====== AVAILABLE DATA ======

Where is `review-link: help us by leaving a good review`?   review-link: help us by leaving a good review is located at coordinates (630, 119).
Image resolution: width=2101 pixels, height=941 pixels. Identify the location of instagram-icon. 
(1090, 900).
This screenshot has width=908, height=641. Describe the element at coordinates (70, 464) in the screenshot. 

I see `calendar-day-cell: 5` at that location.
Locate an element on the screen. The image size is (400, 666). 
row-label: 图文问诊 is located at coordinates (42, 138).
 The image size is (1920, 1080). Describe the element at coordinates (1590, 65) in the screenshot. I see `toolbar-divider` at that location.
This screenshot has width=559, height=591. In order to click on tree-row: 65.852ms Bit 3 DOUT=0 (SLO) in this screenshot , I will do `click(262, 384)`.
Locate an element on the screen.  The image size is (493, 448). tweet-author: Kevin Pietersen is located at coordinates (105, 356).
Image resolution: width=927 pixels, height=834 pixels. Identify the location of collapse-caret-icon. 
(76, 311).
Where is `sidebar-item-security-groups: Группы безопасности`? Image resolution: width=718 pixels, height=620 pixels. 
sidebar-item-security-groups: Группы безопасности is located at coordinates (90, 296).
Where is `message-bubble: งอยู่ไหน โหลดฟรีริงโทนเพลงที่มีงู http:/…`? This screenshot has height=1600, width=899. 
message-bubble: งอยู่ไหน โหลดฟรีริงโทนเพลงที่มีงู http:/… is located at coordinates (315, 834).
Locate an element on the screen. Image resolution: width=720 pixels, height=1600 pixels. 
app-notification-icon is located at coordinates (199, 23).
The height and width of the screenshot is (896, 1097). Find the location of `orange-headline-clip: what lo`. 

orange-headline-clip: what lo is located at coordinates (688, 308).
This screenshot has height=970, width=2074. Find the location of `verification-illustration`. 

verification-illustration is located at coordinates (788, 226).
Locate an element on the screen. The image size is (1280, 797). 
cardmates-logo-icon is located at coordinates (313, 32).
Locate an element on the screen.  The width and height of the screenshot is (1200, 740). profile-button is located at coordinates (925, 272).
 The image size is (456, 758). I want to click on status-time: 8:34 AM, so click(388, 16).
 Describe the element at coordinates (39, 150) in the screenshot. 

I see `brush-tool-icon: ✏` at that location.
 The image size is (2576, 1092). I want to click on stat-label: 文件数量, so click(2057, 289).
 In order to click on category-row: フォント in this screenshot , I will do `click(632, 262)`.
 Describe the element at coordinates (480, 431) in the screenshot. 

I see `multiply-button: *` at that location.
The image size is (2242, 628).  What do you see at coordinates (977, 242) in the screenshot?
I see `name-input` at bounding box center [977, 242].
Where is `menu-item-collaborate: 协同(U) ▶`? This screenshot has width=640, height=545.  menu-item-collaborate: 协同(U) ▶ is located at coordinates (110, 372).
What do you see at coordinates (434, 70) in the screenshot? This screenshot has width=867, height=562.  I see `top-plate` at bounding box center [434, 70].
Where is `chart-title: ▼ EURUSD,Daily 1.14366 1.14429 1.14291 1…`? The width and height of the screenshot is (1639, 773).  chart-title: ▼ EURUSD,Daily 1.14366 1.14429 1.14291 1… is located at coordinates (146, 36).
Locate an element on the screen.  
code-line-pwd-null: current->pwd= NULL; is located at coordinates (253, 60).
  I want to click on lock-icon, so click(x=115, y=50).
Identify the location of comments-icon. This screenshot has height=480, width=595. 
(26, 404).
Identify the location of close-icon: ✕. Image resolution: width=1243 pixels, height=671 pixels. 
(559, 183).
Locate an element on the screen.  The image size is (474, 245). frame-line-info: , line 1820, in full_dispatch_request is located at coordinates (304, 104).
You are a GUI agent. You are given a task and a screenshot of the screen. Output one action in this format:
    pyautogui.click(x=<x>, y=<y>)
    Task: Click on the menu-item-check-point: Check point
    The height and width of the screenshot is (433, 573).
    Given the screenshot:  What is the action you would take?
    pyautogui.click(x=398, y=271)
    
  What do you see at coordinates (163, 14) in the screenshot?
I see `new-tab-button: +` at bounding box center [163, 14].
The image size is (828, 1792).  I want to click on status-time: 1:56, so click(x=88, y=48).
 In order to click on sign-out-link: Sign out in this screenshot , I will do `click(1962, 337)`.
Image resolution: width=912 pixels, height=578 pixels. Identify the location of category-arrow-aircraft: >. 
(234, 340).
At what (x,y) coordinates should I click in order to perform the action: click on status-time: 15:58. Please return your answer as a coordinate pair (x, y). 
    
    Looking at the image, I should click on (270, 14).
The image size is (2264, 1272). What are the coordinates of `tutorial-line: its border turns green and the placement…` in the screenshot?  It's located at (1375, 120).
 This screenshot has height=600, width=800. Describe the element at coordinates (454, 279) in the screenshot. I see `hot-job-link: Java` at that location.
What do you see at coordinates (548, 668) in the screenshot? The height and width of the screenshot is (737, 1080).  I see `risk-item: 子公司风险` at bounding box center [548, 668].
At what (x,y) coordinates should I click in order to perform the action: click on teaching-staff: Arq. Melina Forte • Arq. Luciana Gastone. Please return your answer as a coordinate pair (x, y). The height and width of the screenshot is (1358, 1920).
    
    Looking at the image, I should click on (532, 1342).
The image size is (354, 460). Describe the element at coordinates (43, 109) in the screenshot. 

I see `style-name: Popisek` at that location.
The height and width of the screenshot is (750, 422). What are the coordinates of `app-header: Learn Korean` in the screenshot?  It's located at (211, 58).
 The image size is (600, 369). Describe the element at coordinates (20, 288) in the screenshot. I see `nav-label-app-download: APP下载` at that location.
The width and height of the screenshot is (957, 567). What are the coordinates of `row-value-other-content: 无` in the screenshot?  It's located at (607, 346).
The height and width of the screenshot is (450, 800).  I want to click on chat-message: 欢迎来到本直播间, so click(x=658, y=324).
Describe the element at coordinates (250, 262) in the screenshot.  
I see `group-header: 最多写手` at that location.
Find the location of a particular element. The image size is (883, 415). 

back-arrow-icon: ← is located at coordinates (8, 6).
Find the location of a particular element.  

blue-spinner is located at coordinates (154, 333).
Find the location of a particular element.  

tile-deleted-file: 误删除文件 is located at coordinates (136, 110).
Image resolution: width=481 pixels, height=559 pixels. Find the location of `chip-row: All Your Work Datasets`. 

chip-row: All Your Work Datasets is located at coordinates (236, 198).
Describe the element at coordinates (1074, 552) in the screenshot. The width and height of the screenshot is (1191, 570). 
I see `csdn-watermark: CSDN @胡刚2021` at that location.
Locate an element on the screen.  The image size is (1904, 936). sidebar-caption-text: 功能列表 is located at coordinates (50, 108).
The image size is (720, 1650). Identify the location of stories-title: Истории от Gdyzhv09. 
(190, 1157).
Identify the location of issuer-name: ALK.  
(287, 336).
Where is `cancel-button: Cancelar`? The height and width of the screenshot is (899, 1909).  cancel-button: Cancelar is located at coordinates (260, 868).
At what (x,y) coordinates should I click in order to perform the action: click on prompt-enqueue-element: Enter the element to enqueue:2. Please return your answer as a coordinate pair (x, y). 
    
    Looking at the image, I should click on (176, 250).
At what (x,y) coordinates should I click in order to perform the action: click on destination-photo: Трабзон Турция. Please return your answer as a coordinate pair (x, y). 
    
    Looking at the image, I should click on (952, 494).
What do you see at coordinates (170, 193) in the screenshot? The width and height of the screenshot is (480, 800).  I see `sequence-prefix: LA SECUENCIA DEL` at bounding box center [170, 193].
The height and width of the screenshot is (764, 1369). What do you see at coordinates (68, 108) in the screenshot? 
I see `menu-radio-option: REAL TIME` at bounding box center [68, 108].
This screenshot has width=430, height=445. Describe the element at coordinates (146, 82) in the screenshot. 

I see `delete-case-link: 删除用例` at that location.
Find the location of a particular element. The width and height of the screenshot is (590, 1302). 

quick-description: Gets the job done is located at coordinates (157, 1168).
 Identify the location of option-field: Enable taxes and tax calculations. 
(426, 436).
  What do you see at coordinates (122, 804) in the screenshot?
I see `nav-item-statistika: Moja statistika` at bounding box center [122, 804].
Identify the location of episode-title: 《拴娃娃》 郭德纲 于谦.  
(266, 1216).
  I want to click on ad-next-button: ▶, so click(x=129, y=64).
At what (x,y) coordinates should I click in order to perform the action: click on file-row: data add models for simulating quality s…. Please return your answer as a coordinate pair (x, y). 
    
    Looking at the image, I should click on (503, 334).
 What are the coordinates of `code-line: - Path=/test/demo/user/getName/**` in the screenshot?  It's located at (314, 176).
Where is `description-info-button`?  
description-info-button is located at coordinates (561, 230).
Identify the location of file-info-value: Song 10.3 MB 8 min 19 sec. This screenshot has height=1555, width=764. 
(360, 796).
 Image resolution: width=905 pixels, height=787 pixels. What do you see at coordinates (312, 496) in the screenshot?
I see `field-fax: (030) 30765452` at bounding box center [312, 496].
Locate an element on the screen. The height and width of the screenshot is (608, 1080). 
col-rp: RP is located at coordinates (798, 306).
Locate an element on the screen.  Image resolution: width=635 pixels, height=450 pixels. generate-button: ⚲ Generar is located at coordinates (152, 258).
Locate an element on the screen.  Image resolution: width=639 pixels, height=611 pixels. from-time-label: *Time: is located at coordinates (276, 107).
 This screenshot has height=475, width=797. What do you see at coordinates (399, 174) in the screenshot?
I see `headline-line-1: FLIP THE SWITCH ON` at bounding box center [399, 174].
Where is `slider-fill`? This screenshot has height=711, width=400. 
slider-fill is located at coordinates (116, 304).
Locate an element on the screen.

======

-- HOW TO COMPLETE THIS TASK --
Format the records as a JSON list of strings, starting at the line containing "coordinates (146, 36)." and ending at the line containing "Looking at the image, I should click on (270, 14).". Use one string per line and skip blank lines.

-- FINISHED EXERCISE --
[
  "Where is `chart-title: ▼ EURUSD,Daily 1.14366 1.14429 1.14291 1…`? The width and height of the screenshot is (1639, 773).  chart-title: ▼ EURUSD,Daily 1.14366 1.14429 1.14291 1… is located at coordinates (146, 36).",
  "Locate an element on the screen.  ",
  "code-line-pwd-null: current->pwd= NULL; is located at coordinates (253, 60).",
  "  I want to click on lock-icon, so click(x=115, y=50).",
  "Identify the location of comments-icon. This screenshot has height=480, width=595. ",
  "(26, 404).",
  "Identify the location of close-icon: ✕. Image resolution: width=1243 pixels, height=671 pixels. ",
  "(559, 183).",
  "Locate an element on the screen.  The image size is (474, 245). frame-line-info: , line 1820, in full_dispatch_request is located at coordinates (304, 104).",
  "You are a GUI agent. You are given a task and a screenshot of the screen. Output one action in this format:",
  "    pyautogui.click(x=<x>, y=<y>)",
  "    Task: Click on the menu-item-check-point: Check point",
  "    The height and width of the screenshot is (433, 573).",
  "    Given the screenshot:  What is the action you would take?",
  "    pyautogui.click(x=398, y=271)",
  "  What do you see at coordinates (163, 14) in the screenshot?",
  "I see `new-tab-button: +` at bounding box center [163, 14].",
  "The image size is (828, 1792).  I want to click on status-time: 1:56, so click(x=88, y=48).",
  " In order to click on sign-out-link: Sign out in this screenshot , I will do `click(1962, 337)`.",
  "Image resolution: width=912 pixels, height=578 pixels. Identify the location of category-arrow-aircraft: >. ",
  "(234, 340).",
  "At what (x,y) coordinates should I click in order to perform the action: click on status-time: 15:58. Please return your answer as a coordinate pair (x, y). ",
  "    Looking at the image, I should click on (270, 14)."
]